Background: Distance-saturation product (DSP) is an indicator that predicts mortality in chronic lung diseases. It is determined as the product of the six-minute walk test (6MWT) distance and the lowest oxygen saturation (SpO2) observed during the 6MWT. The associations between DSP and clinical parameters in primary ciliary dyskinesia (PCD) remain unknown.
Objective: To investigate the associations between DSP and respiratory muscle strength, lung function, and sputum and cough severity in children with PCD.
Methods: Twenty-three children with PCD (mean age=13.2±3.0 years) underwent a set of assessments, including lung function, maximal inspiratory and expiratory pressure, and the 6MWT. The SpO2 was measured before, after, and during the 6MWT. Sputum and cough severity were assessed using the Visual Analog Scale (VAS).
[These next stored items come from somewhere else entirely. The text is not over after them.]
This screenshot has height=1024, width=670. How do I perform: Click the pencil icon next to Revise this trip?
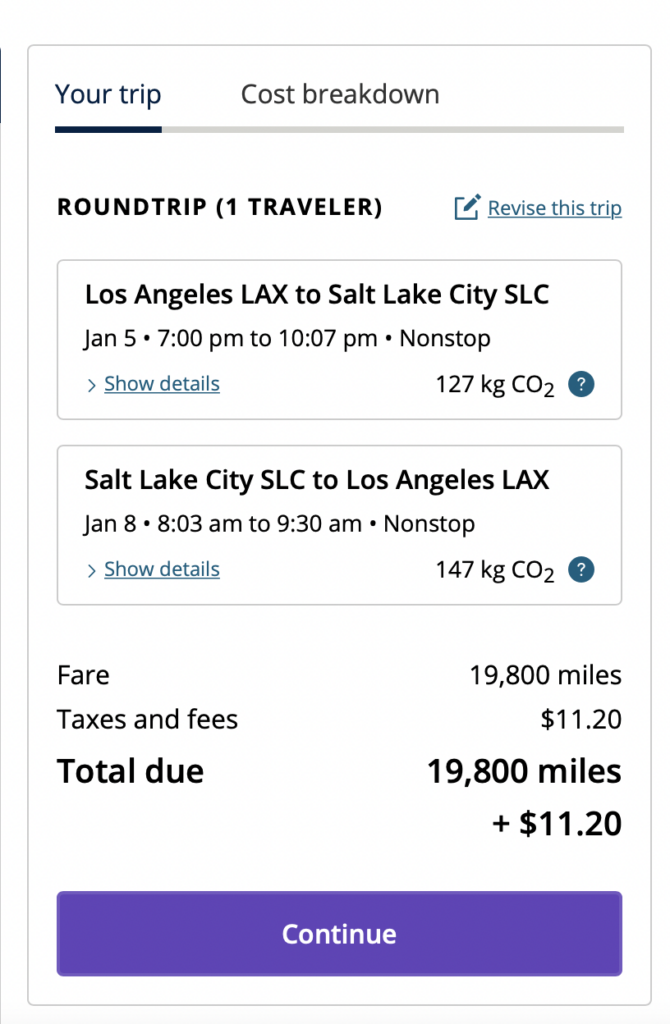(466, 208)
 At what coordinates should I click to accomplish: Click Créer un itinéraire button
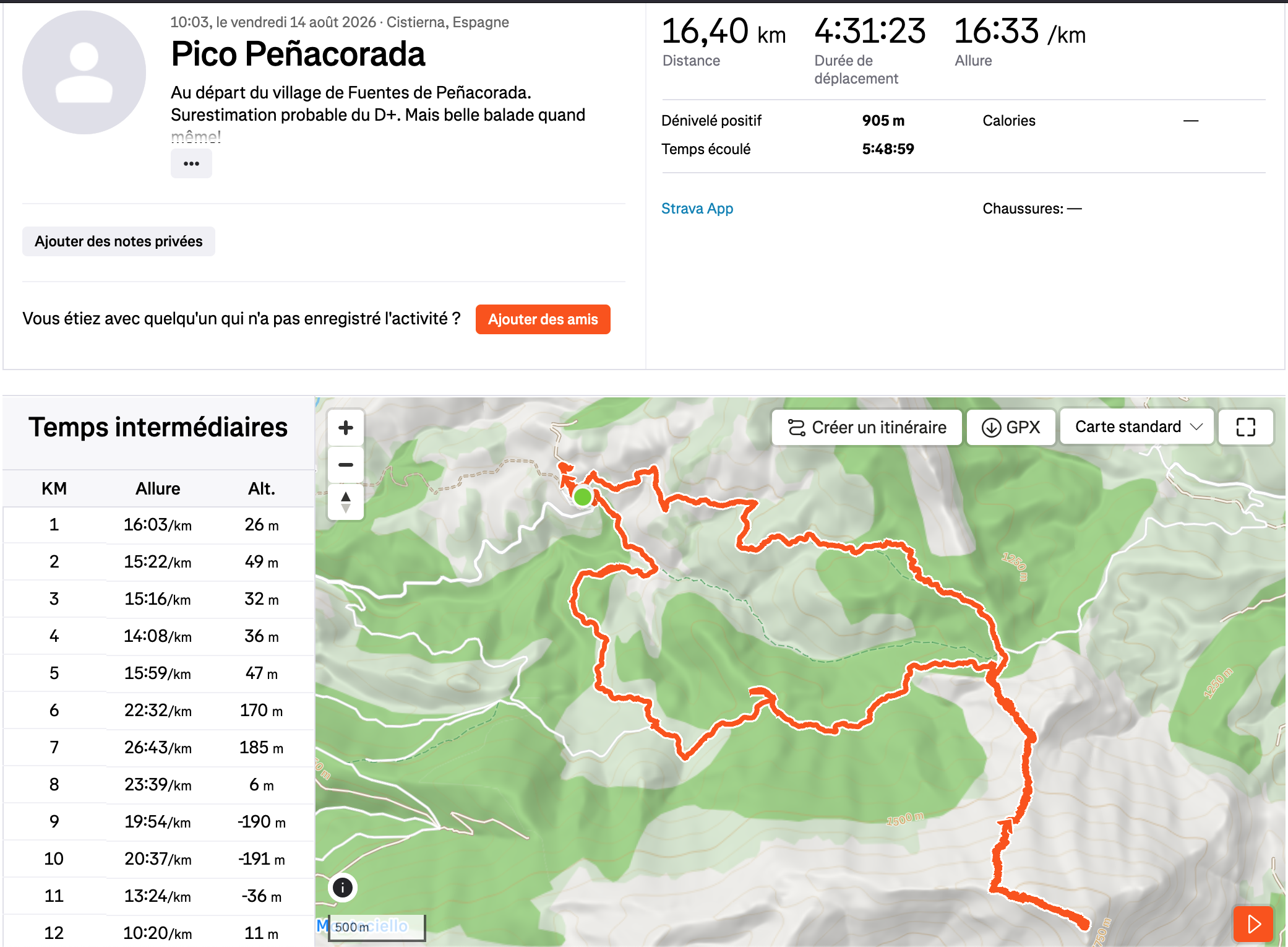coord(867,427)
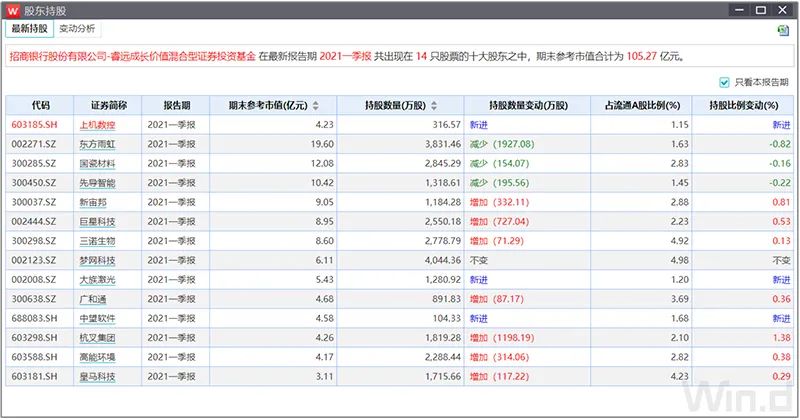
Task: Click 持股比例变动(%) column header
Action: click(x=743, y=105)
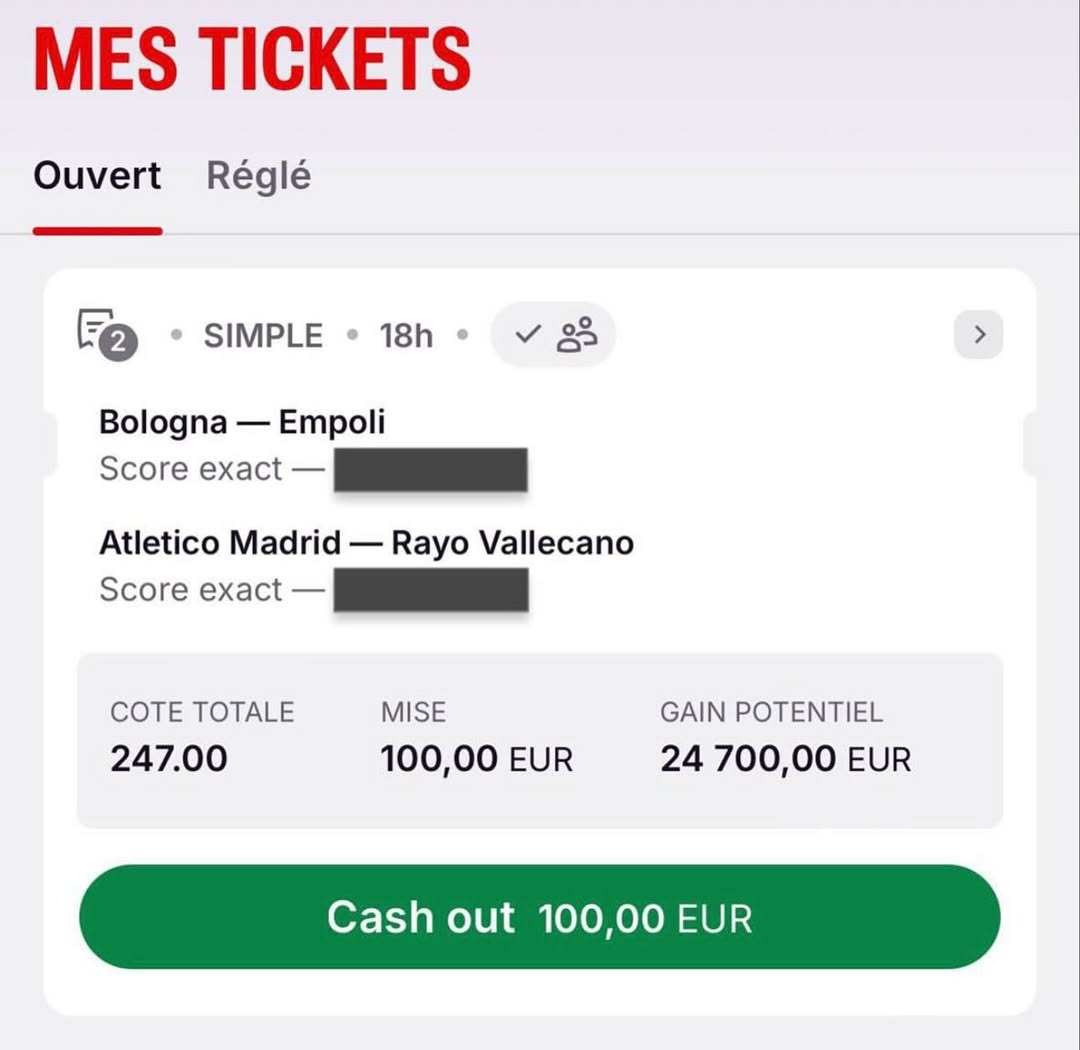Expand ticket details with the chevron arrow
Image resolution: width=1080 pixels, height=1050 pixels.
[x=978, y=335]
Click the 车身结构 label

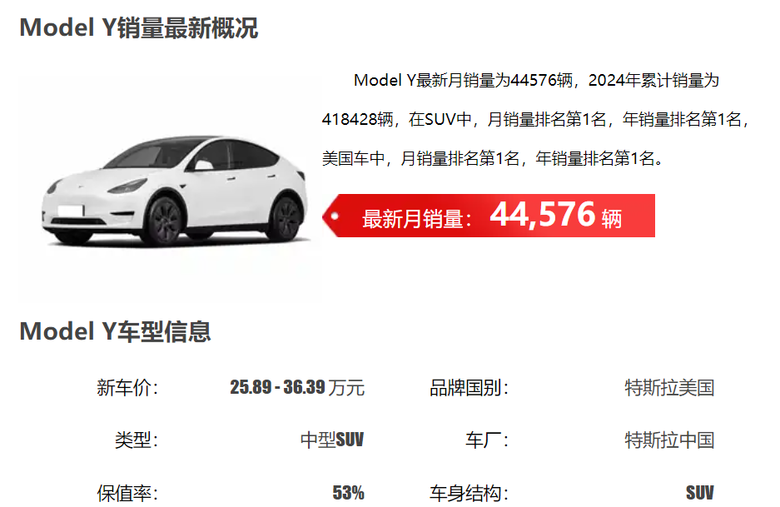coord(469,493)
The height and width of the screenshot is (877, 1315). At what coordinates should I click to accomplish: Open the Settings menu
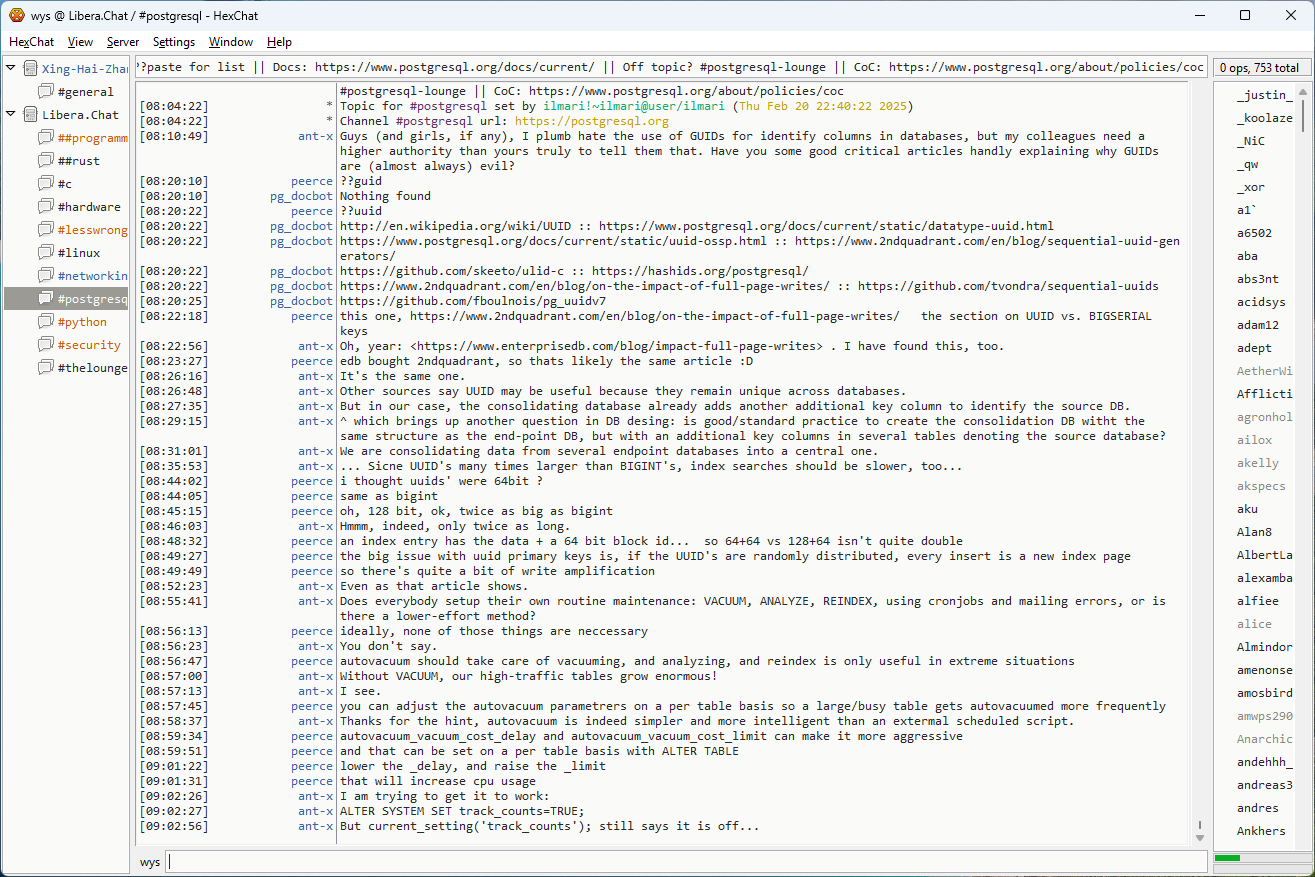coord(174,42)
Results: The mean DSP was 534.5±63.8 m%, the 6MWT distance was 588.7±68.7 m, and the lowest SpO2 during 6MWT was 90.8±3.6%. The DSP was associated with FEV1 (r=0.418), FVC (r=0.440), FEV1/FVC (r=0.480), PEF (r=0.683), FEF25-75% (r=0.565), maximal expiratory pressure (r=0.533), and sputum severity (r=-0.499, p<0.05). Maximal expiratory pressure (?=0.565, variance inflation factor [VIF]=1.003), sputum severity (?=-0.417, VIF=1.049), and FEV1/FVC (?=0.423, VIF=1.052) were found to be independent predictors of DSP (R2=0.712, F(3-19)=15.667, p<0.001).
Conclusions: The DSP correlates with maximal expiratory pressure, lung function, and sputum severity in children with PCD. As a practical measure, the DSP can contribute to the understanding of the disease impact and prognosis of PCD.